Maiyyet
iki kısımdır;
Birinci kısmı: Ayetle açıklanmış gerçek
beraberliktir. Mücadele-7; “Nerede
olursanız olun,O sizinle beraberdir.” Ayetinde olduğu gibi.
İkinci kısmı: Açıktan söylenmeyip dolaylı
anlatılan birlikteliktir. Örneğin, “Allah ile beraber olun başka şeye önem
vermeyin” gibi. Bunların arasındaki fark şudur ki, gerçek beraberlikte (mea)

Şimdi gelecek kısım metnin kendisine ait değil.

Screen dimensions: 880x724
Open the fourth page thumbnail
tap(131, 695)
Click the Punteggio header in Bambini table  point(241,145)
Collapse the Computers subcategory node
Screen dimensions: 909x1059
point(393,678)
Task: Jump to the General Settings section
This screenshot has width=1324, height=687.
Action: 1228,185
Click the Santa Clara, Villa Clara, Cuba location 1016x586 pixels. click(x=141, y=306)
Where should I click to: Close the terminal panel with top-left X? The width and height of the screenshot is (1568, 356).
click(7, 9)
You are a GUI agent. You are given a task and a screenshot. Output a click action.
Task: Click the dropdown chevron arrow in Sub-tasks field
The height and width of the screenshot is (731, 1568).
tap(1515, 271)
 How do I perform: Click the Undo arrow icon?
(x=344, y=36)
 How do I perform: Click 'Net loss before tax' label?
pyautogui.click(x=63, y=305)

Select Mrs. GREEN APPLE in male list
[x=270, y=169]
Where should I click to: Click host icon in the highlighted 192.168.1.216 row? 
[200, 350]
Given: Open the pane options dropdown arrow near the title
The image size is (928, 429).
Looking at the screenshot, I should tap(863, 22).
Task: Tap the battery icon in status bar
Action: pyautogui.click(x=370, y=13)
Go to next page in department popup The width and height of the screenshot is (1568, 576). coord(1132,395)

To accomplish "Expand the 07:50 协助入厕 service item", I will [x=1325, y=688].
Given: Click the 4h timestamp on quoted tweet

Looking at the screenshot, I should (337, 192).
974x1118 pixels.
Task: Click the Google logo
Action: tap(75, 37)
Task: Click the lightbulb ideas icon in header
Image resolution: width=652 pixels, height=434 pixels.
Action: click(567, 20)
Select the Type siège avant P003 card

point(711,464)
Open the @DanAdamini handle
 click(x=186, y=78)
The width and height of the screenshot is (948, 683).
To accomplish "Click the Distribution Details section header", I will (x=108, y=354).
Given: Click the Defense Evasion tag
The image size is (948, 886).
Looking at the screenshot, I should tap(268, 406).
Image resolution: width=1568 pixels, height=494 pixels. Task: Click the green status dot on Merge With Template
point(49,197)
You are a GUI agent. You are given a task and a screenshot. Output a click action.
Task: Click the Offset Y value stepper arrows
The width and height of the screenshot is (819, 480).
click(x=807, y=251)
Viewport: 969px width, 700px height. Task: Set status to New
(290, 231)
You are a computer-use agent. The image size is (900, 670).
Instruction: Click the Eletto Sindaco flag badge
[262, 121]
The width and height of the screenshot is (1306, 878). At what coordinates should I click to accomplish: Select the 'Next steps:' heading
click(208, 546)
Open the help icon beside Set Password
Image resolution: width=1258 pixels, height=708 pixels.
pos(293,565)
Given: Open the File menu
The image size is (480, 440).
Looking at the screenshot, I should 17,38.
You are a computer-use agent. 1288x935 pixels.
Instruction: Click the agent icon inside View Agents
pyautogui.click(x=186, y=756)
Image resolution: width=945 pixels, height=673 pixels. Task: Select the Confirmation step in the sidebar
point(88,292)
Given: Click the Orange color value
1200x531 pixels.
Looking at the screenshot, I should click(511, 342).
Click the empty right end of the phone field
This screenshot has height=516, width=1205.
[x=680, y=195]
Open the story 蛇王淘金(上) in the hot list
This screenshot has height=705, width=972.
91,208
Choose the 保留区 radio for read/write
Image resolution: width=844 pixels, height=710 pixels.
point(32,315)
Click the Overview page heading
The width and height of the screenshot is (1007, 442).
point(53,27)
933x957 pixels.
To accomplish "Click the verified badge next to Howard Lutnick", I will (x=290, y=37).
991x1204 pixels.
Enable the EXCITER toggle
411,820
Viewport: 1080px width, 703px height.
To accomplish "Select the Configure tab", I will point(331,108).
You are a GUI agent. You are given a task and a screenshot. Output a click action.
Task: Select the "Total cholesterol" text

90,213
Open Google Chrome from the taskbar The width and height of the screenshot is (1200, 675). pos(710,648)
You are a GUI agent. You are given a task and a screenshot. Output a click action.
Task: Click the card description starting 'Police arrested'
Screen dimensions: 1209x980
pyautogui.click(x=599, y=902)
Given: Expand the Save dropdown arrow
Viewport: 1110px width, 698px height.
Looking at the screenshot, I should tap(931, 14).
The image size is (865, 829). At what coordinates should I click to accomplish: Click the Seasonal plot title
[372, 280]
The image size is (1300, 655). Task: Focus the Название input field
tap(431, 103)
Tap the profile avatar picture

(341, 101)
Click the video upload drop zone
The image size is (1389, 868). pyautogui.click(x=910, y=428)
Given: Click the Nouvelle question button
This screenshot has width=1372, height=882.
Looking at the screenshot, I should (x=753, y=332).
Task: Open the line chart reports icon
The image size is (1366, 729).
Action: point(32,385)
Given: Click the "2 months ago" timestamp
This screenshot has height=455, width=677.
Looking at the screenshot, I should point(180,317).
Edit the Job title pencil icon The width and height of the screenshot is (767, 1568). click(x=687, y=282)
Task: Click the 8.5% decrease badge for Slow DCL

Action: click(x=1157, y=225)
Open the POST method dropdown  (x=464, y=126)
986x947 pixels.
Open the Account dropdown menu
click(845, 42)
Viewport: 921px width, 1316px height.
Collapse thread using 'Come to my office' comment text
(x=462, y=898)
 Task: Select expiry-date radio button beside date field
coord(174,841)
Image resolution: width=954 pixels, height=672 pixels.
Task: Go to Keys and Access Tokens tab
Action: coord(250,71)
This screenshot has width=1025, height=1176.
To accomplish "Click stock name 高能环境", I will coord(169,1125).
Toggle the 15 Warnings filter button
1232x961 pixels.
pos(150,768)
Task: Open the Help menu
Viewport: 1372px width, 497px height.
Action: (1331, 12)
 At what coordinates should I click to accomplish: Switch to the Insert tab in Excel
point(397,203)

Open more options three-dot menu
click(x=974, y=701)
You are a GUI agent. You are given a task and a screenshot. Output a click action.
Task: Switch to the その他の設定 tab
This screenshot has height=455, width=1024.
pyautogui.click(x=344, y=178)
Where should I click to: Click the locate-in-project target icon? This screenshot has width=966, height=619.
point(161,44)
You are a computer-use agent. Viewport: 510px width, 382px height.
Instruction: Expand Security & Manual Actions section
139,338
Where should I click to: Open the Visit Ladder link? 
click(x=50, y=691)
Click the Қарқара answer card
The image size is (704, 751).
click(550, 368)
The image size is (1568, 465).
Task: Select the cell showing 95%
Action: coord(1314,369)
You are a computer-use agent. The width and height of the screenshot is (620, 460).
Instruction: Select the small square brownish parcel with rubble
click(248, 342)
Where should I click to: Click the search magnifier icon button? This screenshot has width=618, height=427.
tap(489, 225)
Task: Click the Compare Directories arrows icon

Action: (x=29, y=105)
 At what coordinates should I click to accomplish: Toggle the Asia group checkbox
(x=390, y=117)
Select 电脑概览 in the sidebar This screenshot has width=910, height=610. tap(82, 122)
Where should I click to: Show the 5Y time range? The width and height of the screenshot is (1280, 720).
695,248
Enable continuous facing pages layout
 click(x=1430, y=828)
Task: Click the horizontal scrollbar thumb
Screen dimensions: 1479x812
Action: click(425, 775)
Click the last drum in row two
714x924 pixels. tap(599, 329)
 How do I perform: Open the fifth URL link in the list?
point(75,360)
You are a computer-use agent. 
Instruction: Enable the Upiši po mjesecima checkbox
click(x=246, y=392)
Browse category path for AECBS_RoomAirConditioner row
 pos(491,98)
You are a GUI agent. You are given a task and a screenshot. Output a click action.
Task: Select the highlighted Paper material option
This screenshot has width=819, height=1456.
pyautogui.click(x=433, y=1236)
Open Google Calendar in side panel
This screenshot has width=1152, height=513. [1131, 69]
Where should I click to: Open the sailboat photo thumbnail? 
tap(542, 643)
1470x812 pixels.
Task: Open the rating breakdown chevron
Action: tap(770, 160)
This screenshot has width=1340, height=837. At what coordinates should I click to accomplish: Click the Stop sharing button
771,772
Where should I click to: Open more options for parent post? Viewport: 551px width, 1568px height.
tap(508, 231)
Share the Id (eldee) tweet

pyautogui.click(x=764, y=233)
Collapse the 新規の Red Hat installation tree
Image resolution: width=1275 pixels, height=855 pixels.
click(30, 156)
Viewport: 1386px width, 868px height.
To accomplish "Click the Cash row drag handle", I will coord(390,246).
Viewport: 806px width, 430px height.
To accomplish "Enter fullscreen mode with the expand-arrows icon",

kelimesi, ona uyulana ait olur. Dolaylı beraberlikte ise, (mea) kelimesi
kendisine uyulana ait olur.
Mea: Uymak, olmak.
İşbu, açıklanan beraberlik, olayın anlaşılması ve kavranması içindir. Çünkü
hakikatte beraberlik yoktur ve eşyanın vücudu aynı yokluktur. Maiyyet
(beraberlik) denilen kesrettir. Kesret ise vehimdir, zandır. Nitekim Cenabı Hak
buyurur; Mücadele-7, “Üç kişi aralarında
fısıldaşmaya görsün, dördüncüleri O’dur. Beş kişi fısıldaşmaya görsün,
altıncıları O’dur. Bundan az da olsalar çok da olsalar, O mutlaka onlarla
beraberdir.”
Maiyyet cemül cem makamıdır. Bir kısmı
izzet perdesi, bir kısmı da zulmet perdesidir. Zulmet perdesi ise cehalettir.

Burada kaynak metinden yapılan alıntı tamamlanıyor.